(The data begins)
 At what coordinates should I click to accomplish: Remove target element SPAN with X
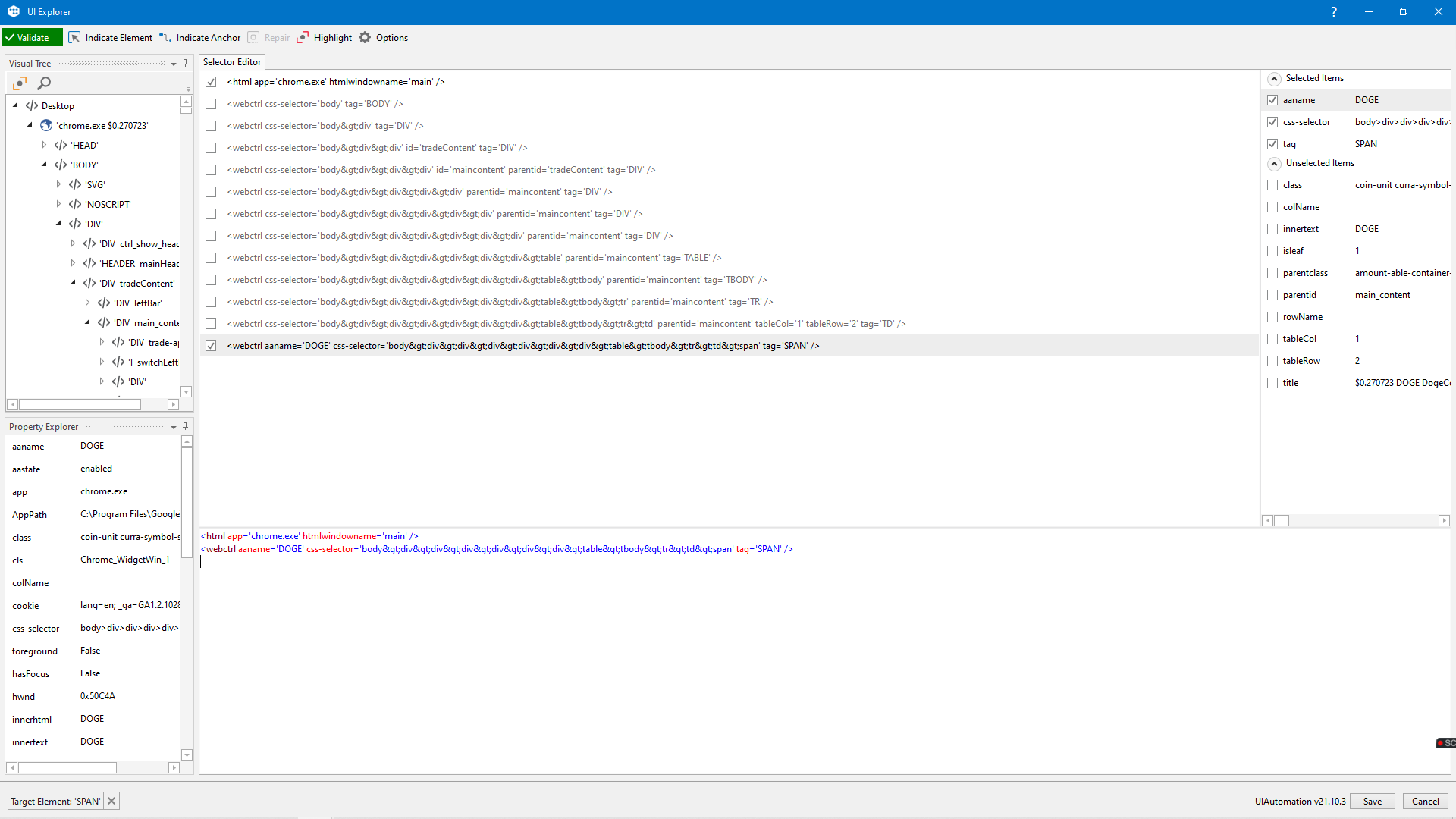click(x=111, y=801)

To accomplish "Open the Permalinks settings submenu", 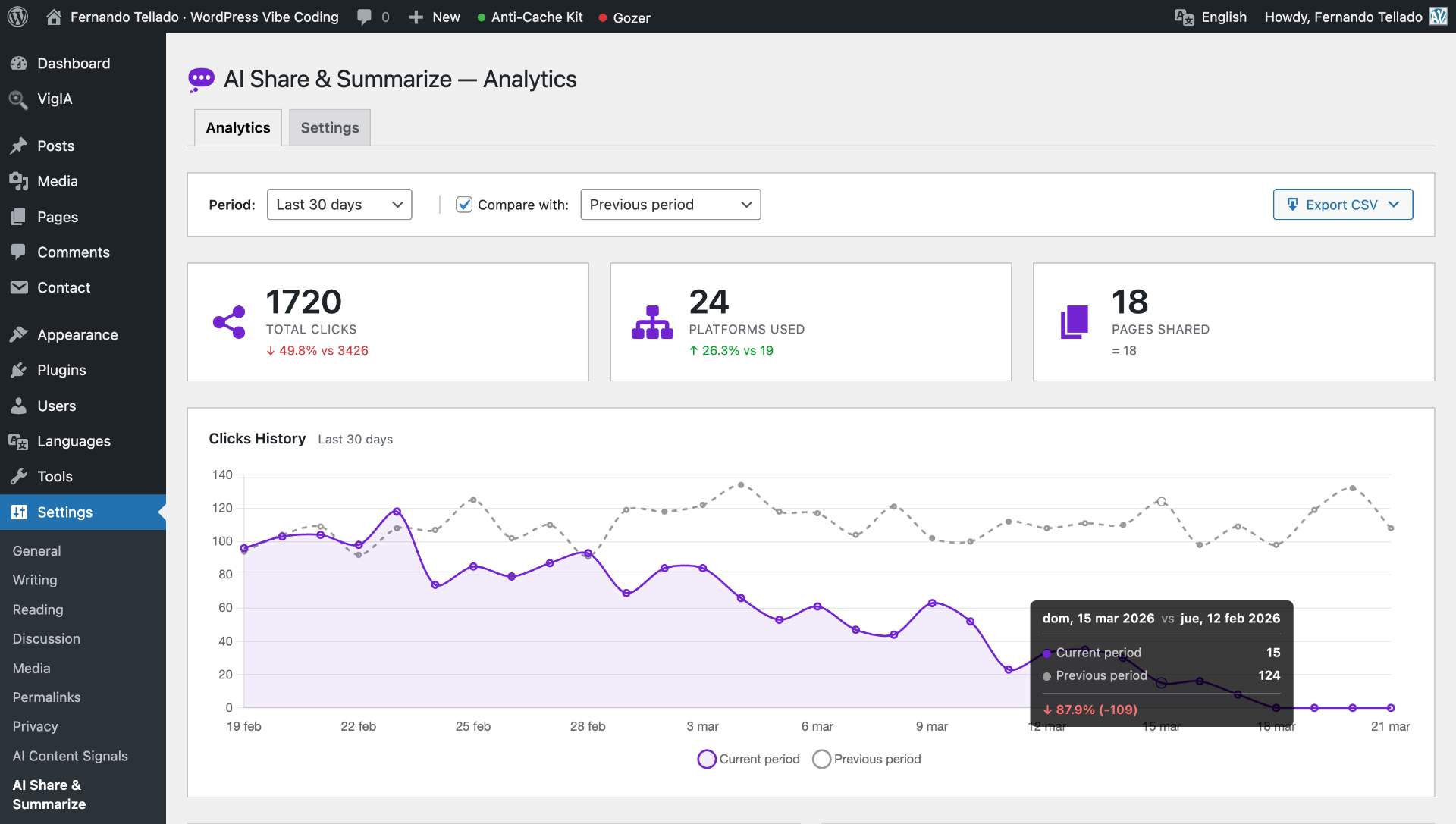I will (46, 697).
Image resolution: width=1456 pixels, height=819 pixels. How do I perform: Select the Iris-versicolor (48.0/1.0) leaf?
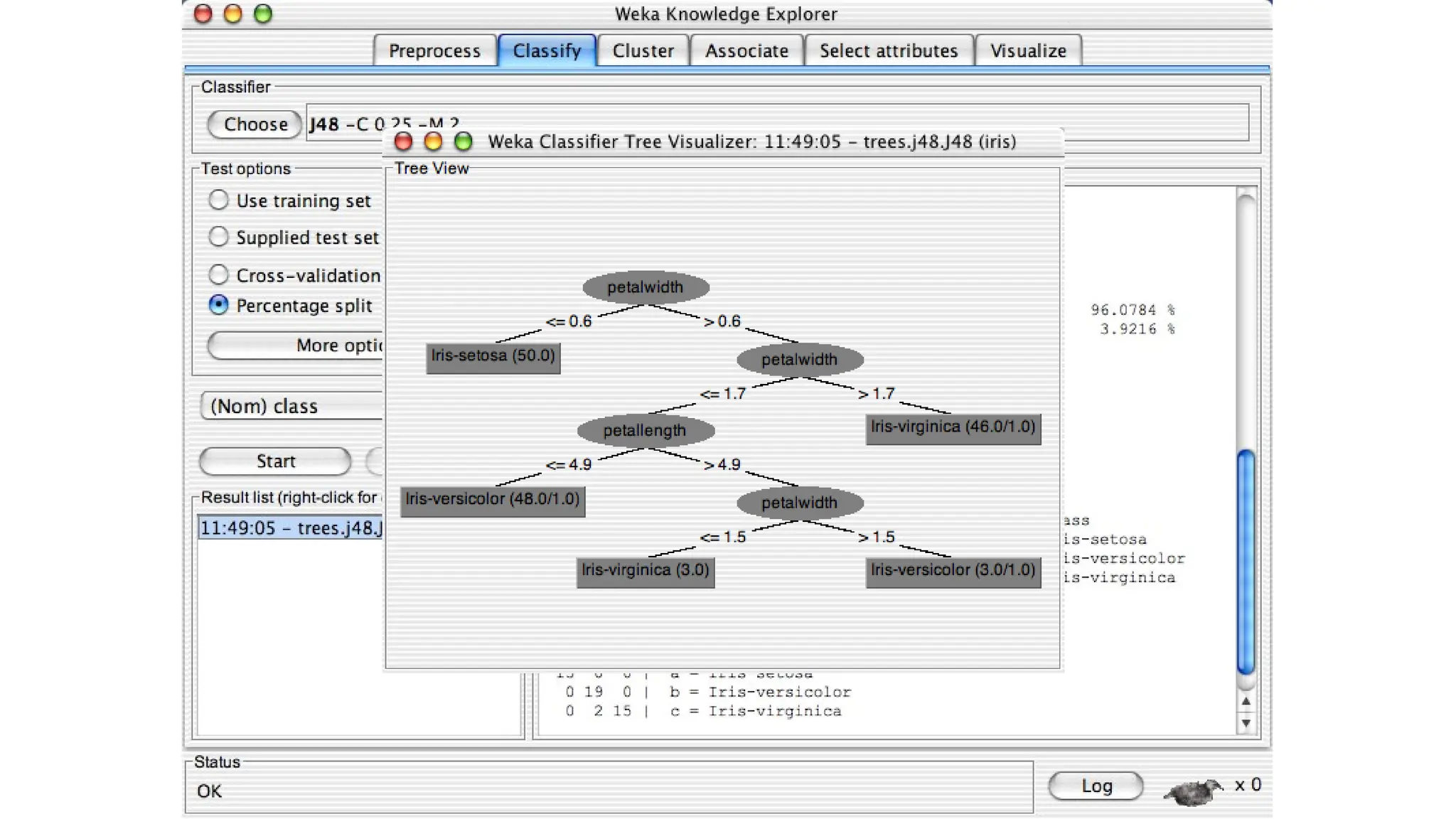[x=492, y=500]
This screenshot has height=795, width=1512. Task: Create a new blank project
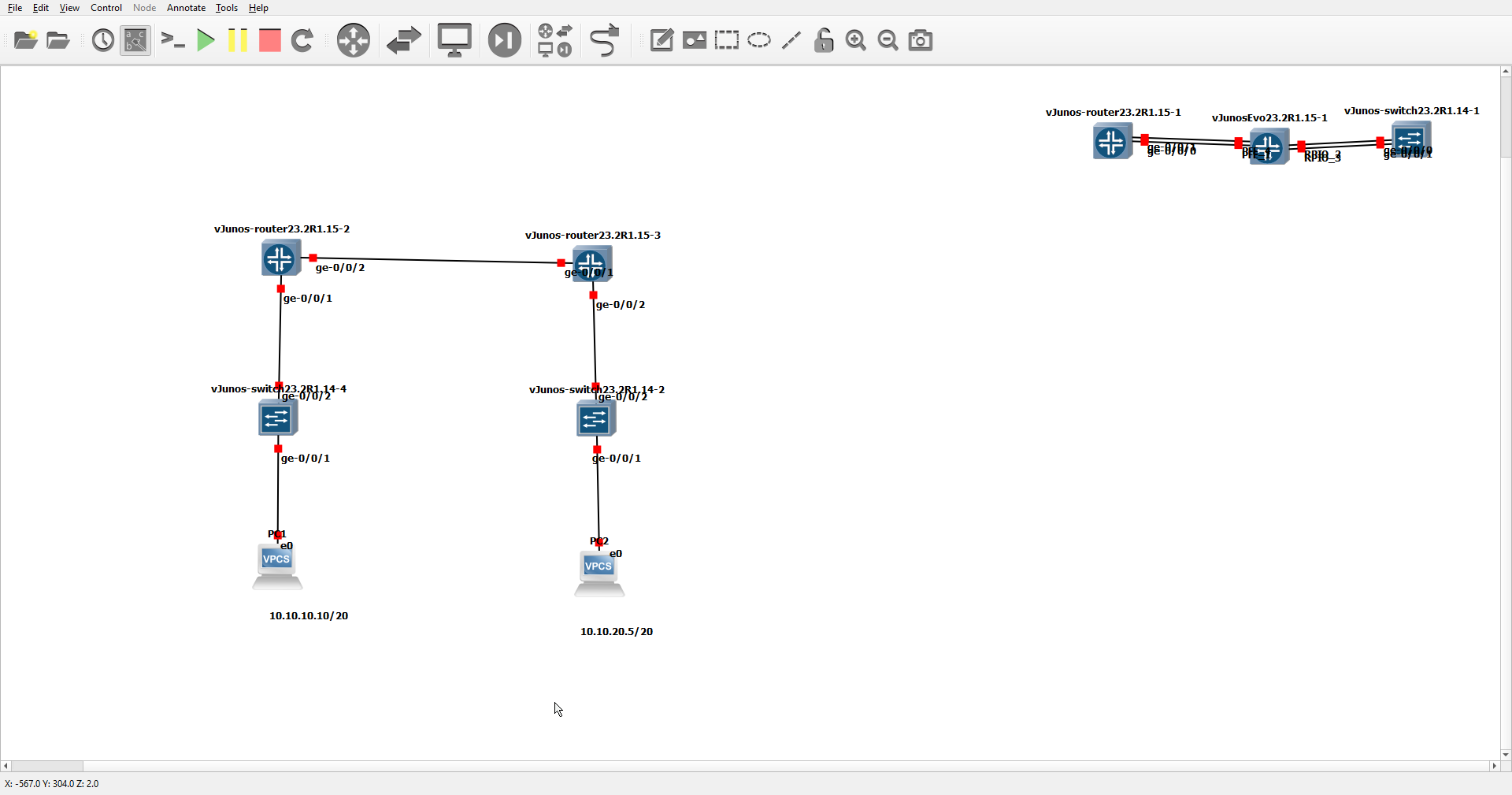coord(24,40)
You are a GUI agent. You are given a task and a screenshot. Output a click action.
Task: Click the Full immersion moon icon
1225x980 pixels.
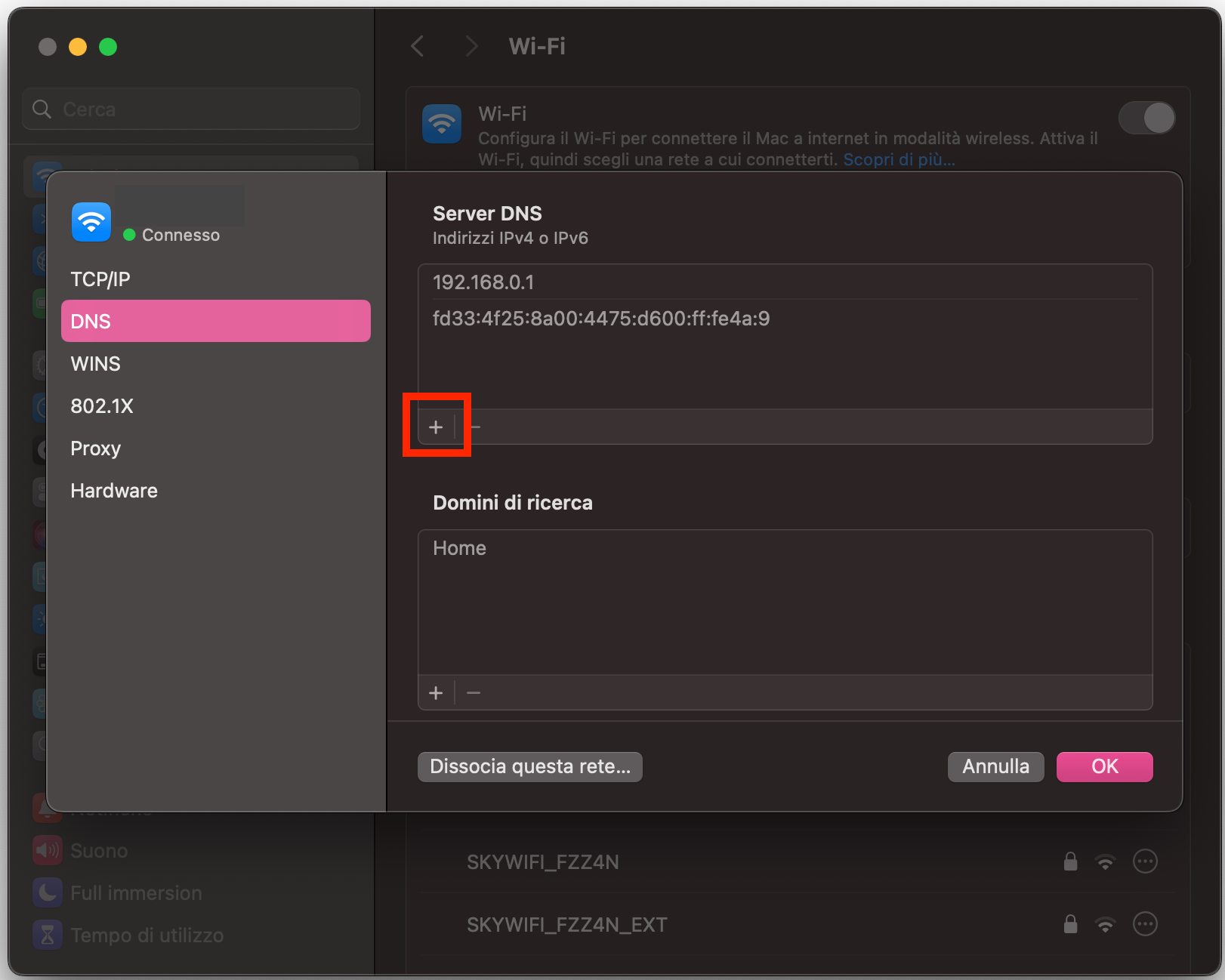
(The data ends)
• **Problem description**: From the line containing "You are a GUI" through the end of the entries, quote each line exactly and nothing else, excluding all pictures.

• **Worked solution**:
You are a GUI agent. You are given a task and a screenshot. Output a click action.
Task: Click the Full immersion moon icon
1225x980 pixels.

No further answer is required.